Germany planning ‘massive restrictions’ on glyphosate herbicide use in agriculture

German Agriculture Minister Julia Kloeckner on [April 17] said she was finalizing a draft regulation to end use of the weed-killer glyphosate in household gardens, parks and sports facilities, and to set “massive” limits for its use in agriculture.

Chancellor Angela Merkel’s conservatives and the centre-left Social Democrats (SPD) agreed in February to systematically and significantly limit its use, with the goal of entirely ending use of products that contain it, but set no timeframe. 

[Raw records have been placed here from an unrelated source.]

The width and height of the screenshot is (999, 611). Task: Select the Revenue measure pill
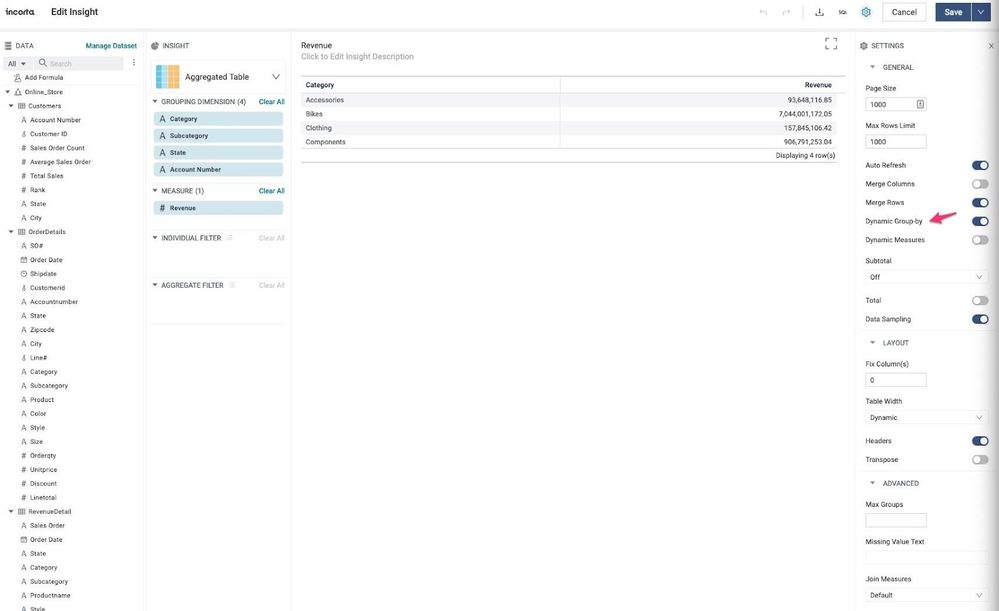click(x=218, y=208)

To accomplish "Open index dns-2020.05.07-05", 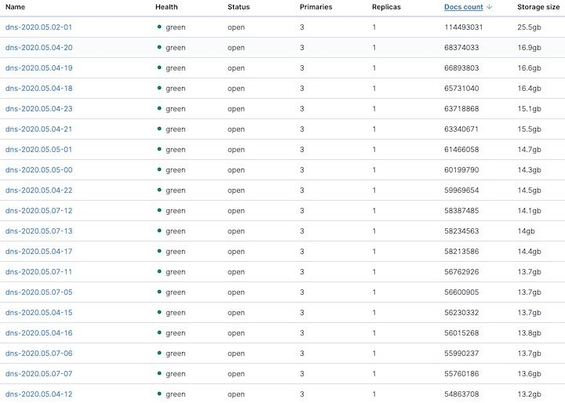I will coord(38,292).
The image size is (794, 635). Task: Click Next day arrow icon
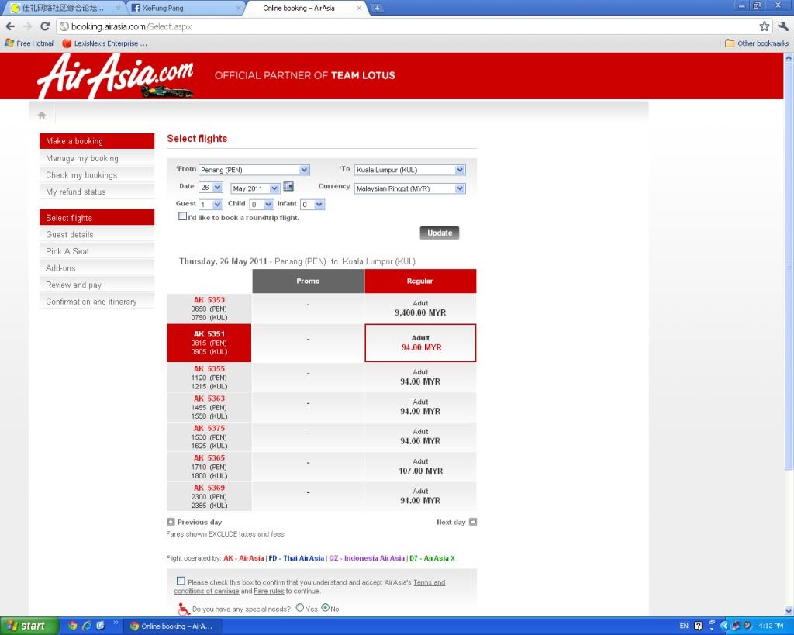click(x=473, y=523)
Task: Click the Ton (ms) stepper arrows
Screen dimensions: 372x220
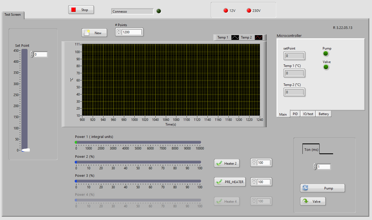Action: click(x=315, y=167)
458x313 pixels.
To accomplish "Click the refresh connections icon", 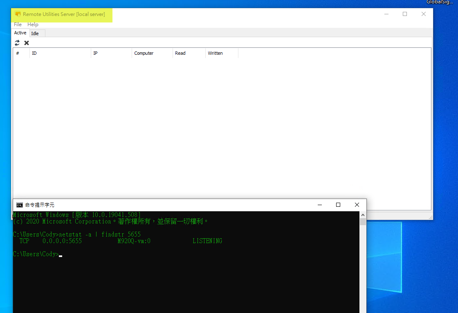I will pos(17,43).
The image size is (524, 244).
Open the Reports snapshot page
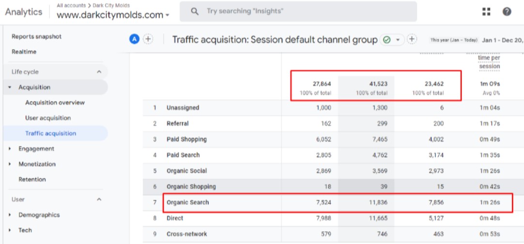(36, 36)
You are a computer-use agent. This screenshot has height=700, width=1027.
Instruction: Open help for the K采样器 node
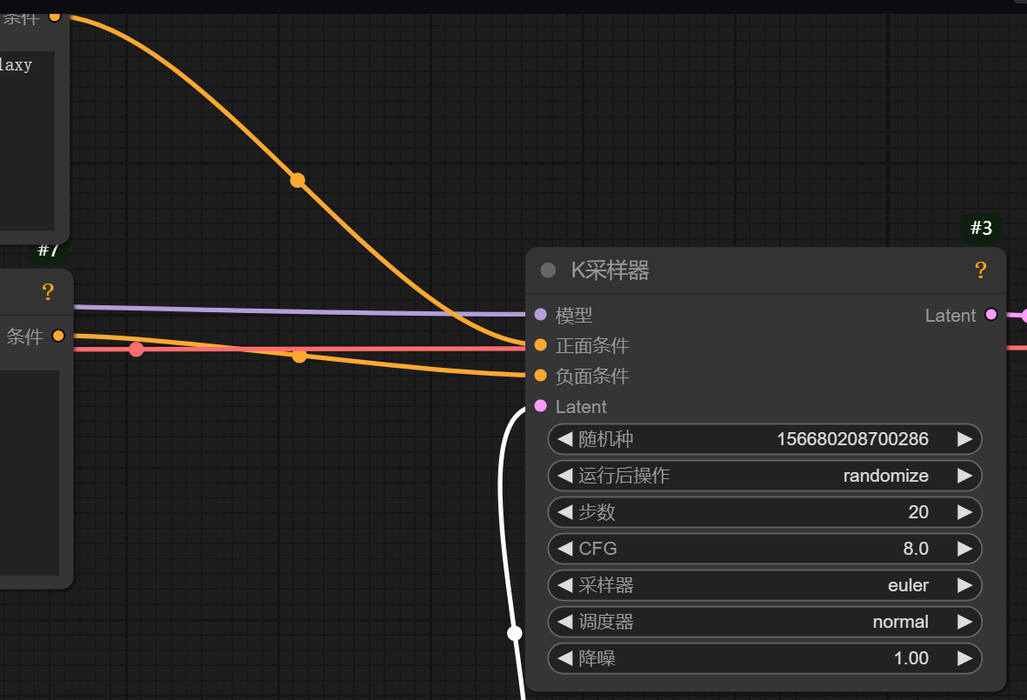(x=981, y=270)
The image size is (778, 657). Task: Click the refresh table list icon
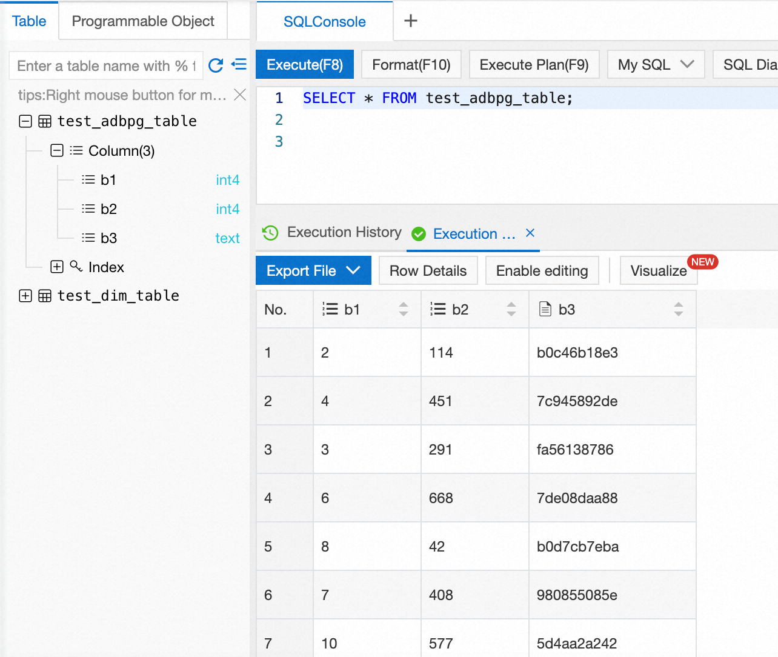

“I am planning a regulatory draft as a first building block in the strategy to minimize use of glyphosate,” said Kloeckner, a member of Merkel’s Christian Democrats (CDU). She said the proposal would be vetted by other ministries, but set no deadline for when Germany would end use of the weed-killer.

German Environment Minister Svenja Schulze, a Social Democrat, welcomed Kloeckner’s proposal as a first step to ending use of the chemical, saying her goal remained to eliminate its use by the end of the legislative session in autumn 2021.

Kloeckner said … she planned “massive restrictions” on the use of glyphosate in agriculture, with exemptions for areas that were prone to erosion and could not be worked with heavy machinery.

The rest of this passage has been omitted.